Tuesday, 19 October 2010

Calm in the Storm...

My head is going mental at the moment, so many things are happening and going on that my brain is physically frying as I try to think about every single thing. I'm analysing situations, worrying about future decisions, past decisions and I'm so so tired.
But it's in these times that I am so grateful for God. He is my confident, the one I cry to and the one I can tell everything, from the most shameful to what I feel are the most proud moments. I'm learning more and more that people will always fail and disappoint you, but God never does and never will.
He never makes me sad, never hurts me and is always there to listen. When I feel at my most vulnerable and feeling more alone than ever He is there.
He is the comforting arm that wraps itself around me and the comforting voice that says "I am always here, I love you".
No matter the hour, the problem or the state I'm in He is there and always will be.
I can't tell you how amazing it is to have that. Without Him I am nothing, I would be even more of a state than I am currently and I wouldn't have the greatest friend in the world.
I love my God.
In the torrent of emotions, He is my anchor and He is my peace.
Nothing profound today folks, just a complete an utter thankful heart to my best friend for always being there and for being the greatest.
I love God and I am so glad He loves me.

Sunday, 10 October 2010

"Break my heart, for what breaks yours"...

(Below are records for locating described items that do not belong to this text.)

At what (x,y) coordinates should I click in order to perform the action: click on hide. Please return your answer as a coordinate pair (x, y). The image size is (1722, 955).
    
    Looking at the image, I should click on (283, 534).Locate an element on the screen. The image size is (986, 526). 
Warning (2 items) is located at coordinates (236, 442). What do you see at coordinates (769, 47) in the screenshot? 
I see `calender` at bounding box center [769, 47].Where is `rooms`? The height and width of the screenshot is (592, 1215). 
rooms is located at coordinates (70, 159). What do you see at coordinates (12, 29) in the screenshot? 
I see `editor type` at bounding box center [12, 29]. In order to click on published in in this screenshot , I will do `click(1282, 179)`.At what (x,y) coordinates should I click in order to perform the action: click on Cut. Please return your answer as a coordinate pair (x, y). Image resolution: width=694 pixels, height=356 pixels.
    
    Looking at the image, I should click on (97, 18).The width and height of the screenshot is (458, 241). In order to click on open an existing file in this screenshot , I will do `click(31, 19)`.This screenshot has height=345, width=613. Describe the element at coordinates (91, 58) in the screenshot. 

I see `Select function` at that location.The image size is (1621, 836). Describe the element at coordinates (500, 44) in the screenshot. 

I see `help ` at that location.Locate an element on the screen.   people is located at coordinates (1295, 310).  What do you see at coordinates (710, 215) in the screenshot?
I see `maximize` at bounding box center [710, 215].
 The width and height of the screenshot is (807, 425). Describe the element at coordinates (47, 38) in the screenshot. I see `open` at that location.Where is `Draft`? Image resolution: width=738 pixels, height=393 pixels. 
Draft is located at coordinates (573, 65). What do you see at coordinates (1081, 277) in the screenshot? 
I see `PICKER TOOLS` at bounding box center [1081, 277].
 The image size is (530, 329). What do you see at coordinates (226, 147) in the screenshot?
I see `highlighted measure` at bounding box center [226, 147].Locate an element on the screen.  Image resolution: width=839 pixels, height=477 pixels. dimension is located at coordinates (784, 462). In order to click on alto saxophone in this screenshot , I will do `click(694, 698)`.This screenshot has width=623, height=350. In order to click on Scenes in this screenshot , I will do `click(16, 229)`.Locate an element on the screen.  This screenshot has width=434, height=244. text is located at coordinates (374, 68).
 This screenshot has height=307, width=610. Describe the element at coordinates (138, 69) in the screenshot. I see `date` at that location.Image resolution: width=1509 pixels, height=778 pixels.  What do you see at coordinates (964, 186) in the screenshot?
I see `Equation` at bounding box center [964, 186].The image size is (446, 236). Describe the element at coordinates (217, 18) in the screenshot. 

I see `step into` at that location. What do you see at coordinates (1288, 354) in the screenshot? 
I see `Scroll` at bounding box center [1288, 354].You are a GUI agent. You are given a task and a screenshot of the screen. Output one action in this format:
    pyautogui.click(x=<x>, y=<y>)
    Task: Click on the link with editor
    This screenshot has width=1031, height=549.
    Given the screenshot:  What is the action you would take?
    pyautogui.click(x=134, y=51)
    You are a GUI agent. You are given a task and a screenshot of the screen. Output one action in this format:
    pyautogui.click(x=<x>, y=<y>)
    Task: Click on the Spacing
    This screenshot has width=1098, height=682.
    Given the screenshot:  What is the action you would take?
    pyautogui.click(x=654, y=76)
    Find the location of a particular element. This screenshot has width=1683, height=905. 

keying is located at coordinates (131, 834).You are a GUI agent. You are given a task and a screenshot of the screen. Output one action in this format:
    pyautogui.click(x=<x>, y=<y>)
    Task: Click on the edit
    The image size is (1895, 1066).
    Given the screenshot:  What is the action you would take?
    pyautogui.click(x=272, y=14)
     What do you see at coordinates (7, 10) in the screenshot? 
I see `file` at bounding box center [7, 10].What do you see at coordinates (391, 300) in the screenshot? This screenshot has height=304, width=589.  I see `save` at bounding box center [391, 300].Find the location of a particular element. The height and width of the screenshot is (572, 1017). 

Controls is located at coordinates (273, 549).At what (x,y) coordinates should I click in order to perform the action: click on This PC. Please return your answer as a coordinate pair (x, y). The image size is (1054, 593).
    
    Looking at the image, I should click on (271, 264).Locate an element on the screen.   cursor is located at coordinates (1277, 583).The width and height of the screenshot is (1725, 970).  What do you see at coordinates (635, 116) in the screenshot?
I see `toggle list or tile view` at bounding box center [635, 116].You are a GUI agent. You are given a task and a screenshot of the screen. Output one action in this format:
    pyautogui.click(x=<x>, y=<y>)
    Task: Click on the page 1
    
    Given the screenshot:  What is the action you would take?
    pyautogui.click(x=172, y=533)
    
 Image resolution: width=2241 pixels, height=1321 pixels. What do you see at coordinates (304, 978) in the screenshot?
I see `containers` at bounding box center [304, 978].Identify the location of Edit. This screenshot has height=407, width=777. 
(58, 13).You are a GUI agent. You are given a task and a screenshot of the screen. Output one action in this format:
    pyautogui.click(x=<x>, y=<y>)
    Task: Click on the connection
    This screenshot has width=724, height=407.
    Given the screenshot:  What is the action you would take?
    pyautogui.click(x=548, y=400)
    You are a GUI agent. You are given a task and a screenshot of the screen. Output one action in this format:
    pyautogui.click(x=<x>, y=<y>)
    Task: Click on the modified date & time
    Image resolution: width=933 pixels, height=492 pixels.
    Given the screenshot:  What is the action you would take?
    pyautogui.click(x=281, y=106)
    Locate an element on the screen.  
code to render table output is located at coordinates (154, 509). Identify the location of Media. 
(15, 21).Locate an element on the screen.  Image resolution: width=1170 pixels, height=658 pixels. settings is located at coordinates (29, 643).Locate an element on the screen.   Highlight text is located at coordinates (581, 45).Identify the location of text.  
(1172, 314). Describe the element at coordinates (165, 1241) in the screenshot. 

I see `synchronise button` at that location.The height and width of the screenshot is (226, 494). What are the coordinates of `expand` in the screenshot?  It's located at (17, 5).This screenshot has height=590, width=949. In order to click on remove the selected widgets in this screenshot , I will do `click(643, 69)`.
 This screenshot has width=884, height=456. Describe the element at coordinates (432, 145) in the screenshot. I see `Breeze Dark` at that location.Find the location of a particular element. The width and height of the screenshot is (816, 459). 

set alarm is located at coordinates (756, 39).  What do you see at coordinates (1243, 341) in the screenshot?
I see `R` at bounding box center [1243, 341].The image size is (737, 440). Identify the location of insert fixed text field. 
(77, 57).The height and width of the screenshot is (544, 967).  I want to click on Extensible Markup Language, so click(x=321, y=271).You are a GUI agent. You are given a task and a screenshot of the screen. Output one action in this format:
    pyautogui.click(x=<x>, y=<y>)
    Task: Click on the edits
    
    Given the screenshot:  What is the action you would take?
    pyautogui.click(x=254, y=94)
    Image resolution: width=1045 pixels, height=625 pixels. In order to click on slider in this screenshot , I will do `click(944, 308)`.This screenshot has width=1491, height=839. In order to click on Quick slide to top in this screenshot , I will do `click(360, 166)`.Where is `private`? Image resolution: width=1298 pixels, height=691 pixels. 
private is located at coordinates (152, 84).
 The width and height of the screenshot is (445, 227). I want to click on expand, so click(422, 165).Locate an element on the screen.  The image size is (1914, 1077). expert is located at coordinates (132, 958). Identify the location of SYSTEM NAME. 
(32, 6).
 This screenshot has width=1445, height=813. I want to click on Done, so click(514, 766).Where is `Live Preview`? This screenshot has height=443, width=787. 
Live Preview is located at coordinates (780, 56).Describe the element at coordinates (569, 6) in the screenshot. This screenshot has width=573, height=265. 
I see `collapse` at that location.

So as the previous blog stated I've been effected by the idea of being in anguish for God.
It is so sad and yet so true that we have become desensitised and dare I say 'used to' the terrible things happening in the world around us. It is so easy now to detach ourselves from them, particularly if they are abroad and not happening to us, it can all just seem as though it is worlds apart. But as was brought up today, we need to be affected by it.
We need to see injustice and ache for better, I want to watch the news and have a genuine heart for the people I see on it, not just a twang of sympathy. No, much more.
It is a dangerous desire, to want to be ruined by God and to have a weeping heart for the evil in this world. I feel like I've got 'used to' seeing it all and shut myself away.
I'm really good at running away from things; feelings, situations and procrastinating until it is just a faint memory; but after today I don't think I want that or can do that anymore.
God has given us hearts to feel what He feels when He looks down at this world. "Break my heart, for what breaks yours", lyrics I've sung before but now they penetrate me and make me stop and genuinely want it.
I want my heart to be so in tune with God's that when I see oppressed women or broken homes, I don't want to think of it as 'the norm' but I want to melt with the desperation for those situations, I want to ache and pray fervently for better.
I want to long and weep and fight for better.
It's dangerous and dare I say radical to want to live like that, but I want it. I will never feel anguish like Jesus did and that is the worst it could be. If you haven't already, check out David Wilkerson on Anguish: http://www.youtube.com/watch?v=lGMG_PVaJoI
Jeremiah wept for his city, he cried out to God to save his nation, his neighbours, to save them despite the evil in those places.
I don't remember the last time I did that. I want to weep and wail for those that are hurting and broken and lost.
Goodbye to my old heart of stone and hello heart of flesh.

Blessed are those that mourn...

Tom Shaw preached at City Church Canterbury today, a fantastic preach full of emotion and hard-hitting truth that left me and I'm sure others were deeply effected by such an incredible preach. To get a glimpse of some of the hard hitting stuff check out this video:
http://www.youtube.com/watch?v=lGMG_PVaJoI
To listen to Tom's preach (which is well worth it) check out the link below:
http://www.thecitychurch.org.uk/downloads/audio/tccc_sun_101010.mp3

Friday, 8 October 2010

In every season...

This is my prayer in the desert
And all that's within me feels dry
This is my prayer in the hunger in me
My God is a God who provides
And this is my prayer in the fire
In weakness or trial or pain
There is a faith proved
Of more worth than gold
So refine me Lord through the flames
This is my prayer in the harvest
And this is my prayer in the battle
And triumph is still on it's way
I am a conqueror and co-heir with Christ
So firm on His promise I'll stand
This is my prayer in the harvest

When favor and providence flow
I know I'm filled to be emptied again
The seed I've received I will sow
It doesn't matter what season of life you're in or what kind of week you've had, at the end of the day our worship is to do with God and how great He is, not how we feel. Worship should flow from our mouths no matter the situation, it's difficult but our God is worthy of praise 24/7!